WHO – EBOLA VIRUS DISEASE (EVD)

Key facts

Ebola virus disease (EVD), formerly known as Ebola hemorrhagic fever, is a severe, often fatal illness

in humans.

EVD outbreaks have a case fatality rate of up to 90%.

EVD outbreaks occur primarily in remote villages in Central and West Africa, near tropical rainforests.

The virus is transmitted to people from wild animals and spreads in the human population through

human-to-human transmission.

Fruit bats of the Pteropodidae family are considered to be the natural host of the Ebola virus.

Severely ill patients require intensive supportive care. No licensed specific treatment or vaccine is

available for use in people or animals.

Ebola first appeared in 1976 in 2 simultaneous outbreaks, in Nzara, Sudan, and in Yambuku,

Democratic Republic of Congo. The latter was in a village situated near the Ebola River, from which

the disease takes its name.

Genus Ebolavirus is 1 of 3 members of the Filoviridae family (filovirus), along with genus

Marburgvirus and genus Cuevavirus. Genus Ebolavirus comprises 5 distinct species: 1. Bundibugyo ebolavirus (BDBV)

2. Zaire ebolavirus (EBOV)

3. Reston ebolavirus (RESTV)

4. Sudan ebolavirus (SUDV)

5. Taï Forest ebolavirus (TAFV).

BDBV, EBOV, and SUDV have been associated with large EVD outbreaks in Africa, whereas

RESTV and TAFV have not.
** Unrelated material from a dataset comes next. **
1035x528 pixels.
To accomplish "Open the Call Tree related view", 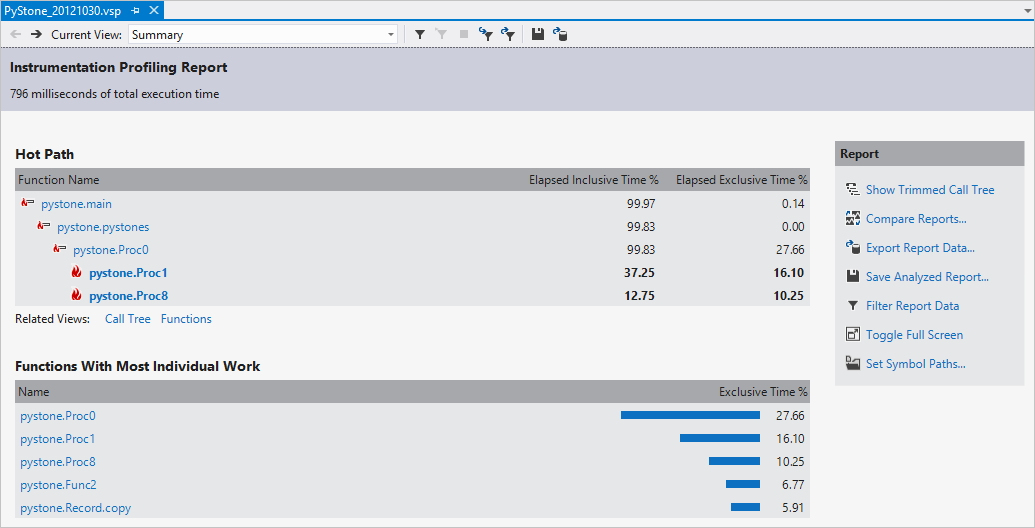I will (127, 319).
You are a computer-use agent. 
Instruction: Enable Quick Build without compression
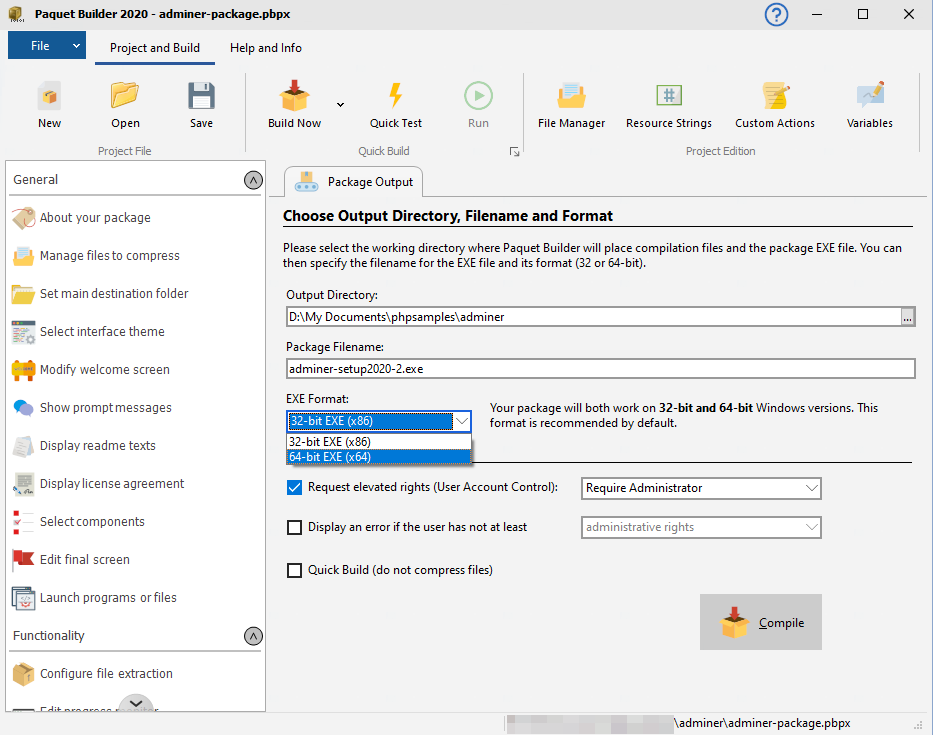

The RESTV species, found in Philippines and the People’s Republic of

China, can infect humans, but no illness or death in humans from this species has been reported to date.

Transmission

Ebola is introduced into the human population through close contact with the blood, secretions, organs

or other bodily fluids of infected animals. In Africa, infection has been documented through the

handling of infected chimpanzees, gorillas, fruit bats, monkeys, forest antelope and porcupines found

ill or dead or in the rainforest.

Ebola then spreads in the community through human-to-human transmission, with infection resulting

from direct contact with the blood, secretions, organs or other bodily fluids of infected people, and

indirect contact with environments contaminated with such fluids. Burial ceremonies in which

mourners have direct contact with the body of the deceased person can also play a role in the

transmission of Ebola. Men who have recovered from the disease can still transmit the virus through

their semen for up to 7 weeks after recovery from illness.
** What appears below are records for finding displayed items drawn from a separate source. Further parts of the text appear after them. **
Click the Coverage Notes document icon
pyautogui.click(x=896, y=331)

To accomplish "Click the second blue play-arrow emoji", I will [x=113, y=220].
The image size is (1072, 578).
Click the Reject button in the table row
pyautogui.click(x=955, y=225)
Health-care workers have frequently been infected while treating patients with suspected or confirmed

EVD. This has occurred through close contact with patients when infection control precautions are not

strictly practiced.

Among workers in contact with monkeys or pigs infected with Reston ebolavirus, several infections

have been documented in people who were clinically asymptomatic. Thus, RESTV appears less

capable of causing disease in humans than other Ebola species.
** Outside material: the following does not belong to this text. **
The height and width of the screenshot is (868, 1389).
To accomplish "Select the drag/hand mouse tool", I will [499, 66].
However, the only available evidence available comes from healthy adult males. It would be

premature to extrapolate the health effects of the virus to all population groups, such as immuno-

compromised persons, persons with underlying medical conditions, pregnant women and children.

More studies of RESTV are needed before definitive conclusions can be drawn about the

pathogenicity and virulence of this virus in humans.

Page 2: Ebola

Signs and symptoms

EVD is a severe acute viral illness often characterized by the sudden onset of fever, intense weakness,

muscle pain, headache and sore throat. This is followed by vomiting, diarrhoea, rash, impaired kidney

and liver function, and in some cases, both internal and external bleeding. Laboratory findings include

low white blood cell and platelet counts and elevated liver enzymes.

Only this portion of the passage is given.